Smart Scale for Automatic Pet Feeder with ESP32 and Home Assistant
Description
This project was born from the need to monitor the amount of kibble in an automatic pet feeder, as the manufacturer's app lacks accurate reporting and notifications. I designed a custom scale using an ESP32 and an HX711 amplifier, integrated with Home Assistant via ESPHome. The scale sits beneath the feeder, supported by a 3D-printed chassis that houses all electronics. It continuously logs the feeder's weight, displays the data in Home Assistant, and triggers alerts when food is running low. The design is modular and compatible with virtually any feeder model.
Functions
● Real-time measurement of pet food weight in the feeder ● Data logging and graph visualization in Home Assistant ● Push notifications to your phone when food drops below a custom threshold ● Works with any feeder thanks to its universal mechanical design
Hardware and Software Used
Hardware:
Arduino ESP32 board
5 kg load cell
HX711 load cell amplifier
5V USB power supply (i used the electrical wall socket, see pictures)
Custom 3D-printed chassis
Screws and adhesive for mounting. You could glue the lid. I've used DIN 912 M4x4 screws and threaded inserts.
Standard automatic pet feeder
Software used:
ESPHome (for ESP32 firmware and Home Assistant integration)
Home Assistant (visualization, automation)
ESPHome CLI for flashing
SolidWorks 2023 (for mechanical design)
Wiring Diagram (obtained from Random Nerd Tutorials)
GPIO Connections:
HX711 DOUT → GPIO16
HX711 SCK → GPIO4
HX711 VCC → 3.3V on ESP32
HX711 GND → GND on ESP32
ESP32 powered via USB C
Code Summary
The ESP32 runs ESPHome firmware, exposing a weight sensor to Home Assistant using the HX711 platform. It is configured to:
Use GPIO16 for DOUT and GPIO4 for SCK
Calibrate using two known data points: 700321 = 0 g and 1072350 = 943 g
Filter out negative values (returns NaN)
Report with two decimal precision and update every 60 seconds
Use grams (g) as the unit of measurement
Bluetooth proxy support is also included via an official ESPHome package.

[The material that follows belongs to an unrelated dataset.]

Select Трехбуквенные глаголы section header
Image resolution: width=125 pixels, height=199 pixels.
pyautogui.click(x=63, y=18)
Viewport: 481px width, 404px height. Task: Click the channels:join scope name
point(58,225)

You can find the full YAML configuration attached in a .zip file.
3D Printing Instructions
Material: PLA
Layer Height: 0.2 mm
Infill: 15%
Supports: None
Assembly Instructions
Print the base chassis and ensure it fits the feeder’s bottom.

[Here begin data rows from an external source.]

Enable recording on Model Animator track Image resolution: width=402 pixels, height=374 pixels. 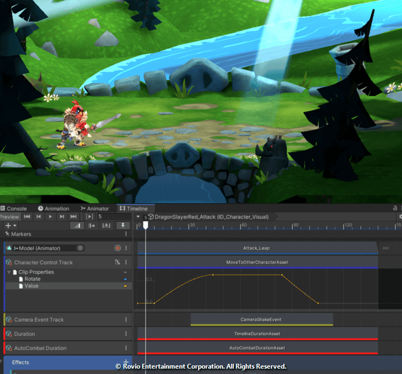click(117, 248)
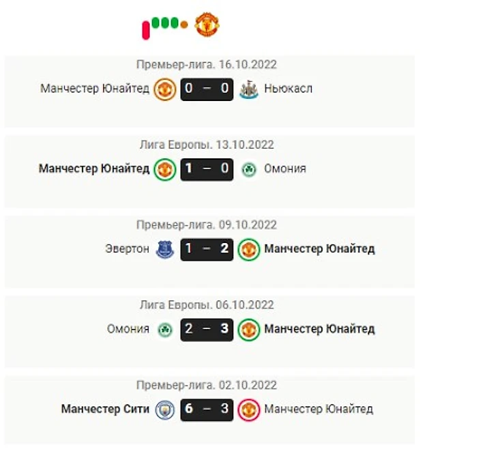
Task: Click Omonia crest in 06.10.2022 match
Action: (x=165, y=330)
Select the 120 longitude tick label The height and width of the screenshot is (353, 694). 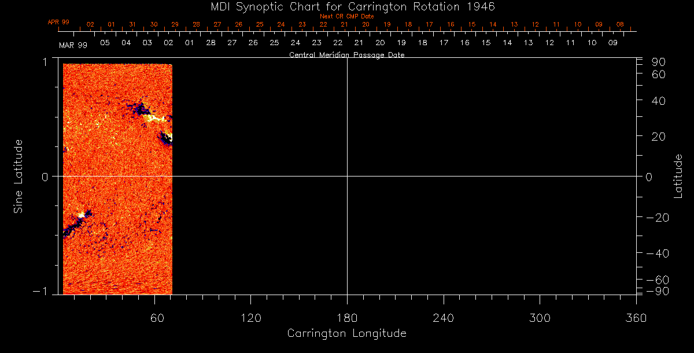coord(250,318)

Mount the load cell using screws; place the HX711 and ESP32 into their slots.
Wire everything according to the corrected GPIO diagram.
Flash the ESP32 with the provided ESPHome YAML code.

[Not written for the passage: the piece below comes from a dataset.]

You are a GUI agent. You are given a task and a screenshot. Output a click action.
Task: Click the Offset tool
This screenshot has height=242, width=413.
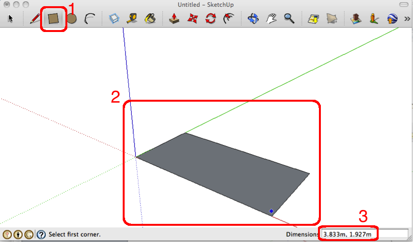point(228,19)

Pair the device with Home Assistant.
Calibrate using the known weight references used in the YAML. The calibration values will likely be different in your case, so set them by taring the scale to 0 when you want it to display 0g (i.e., when the feeder is completely empty). Next, use another scale to weigh the food, fill the feeder with that exact amount, and then tare again with the known weight of the food. For more info, check this tutorial out: ESP32 with Load Cell and HX711 Amplifier (Digital Scale) | Random Nerd Tutorials (it uses Visual Studio Code with PlatformIO but the concept is the same)
Place the feeder on top and secure it as needed.
Demo and Usage Instructions
View weight trends in Home Assistant using the default “History” graph.
Receive alerts when food drops below a defined threshold (e.g., 100 g).
Optionally, trigger Alexa reminders or other automations via Home Assistant. You can even monitor your cats' calorie intake by combining the measured weight of the kibble with its nutritional information (I will do this soon).
Since the base of my automatic feeder wasn't completely flat, I decided to cut a wooden platform out of okoumé plywood matching the feeder’s footprint. I then adhered it to the 3D-printed chassis using strong adhesive. This helped ensure a stable and even load transfer to the load cell. However, this modification is entirely optional. For reference, my feeder model is the FUKUMARU Wi-Fi Automatic Pet FeederAmazon link.
Additional Notes or Tips
Ensure that the load cell sits on a rigid and stable surface to avoid noise.
Avoid overloading the cell beyond its 5 kg rated capacity.
Calibrate after installing the feeder to compensate for structural weight.
The YAML includes a filter that removes negative readings for cleaner data. Furthermore, the weight is subjected to a second round of filtering to compensate for instabilities caused by the cats eating or their paws touching the feeder, this second round of filtering is done in Home Assistant and shown in the pictures.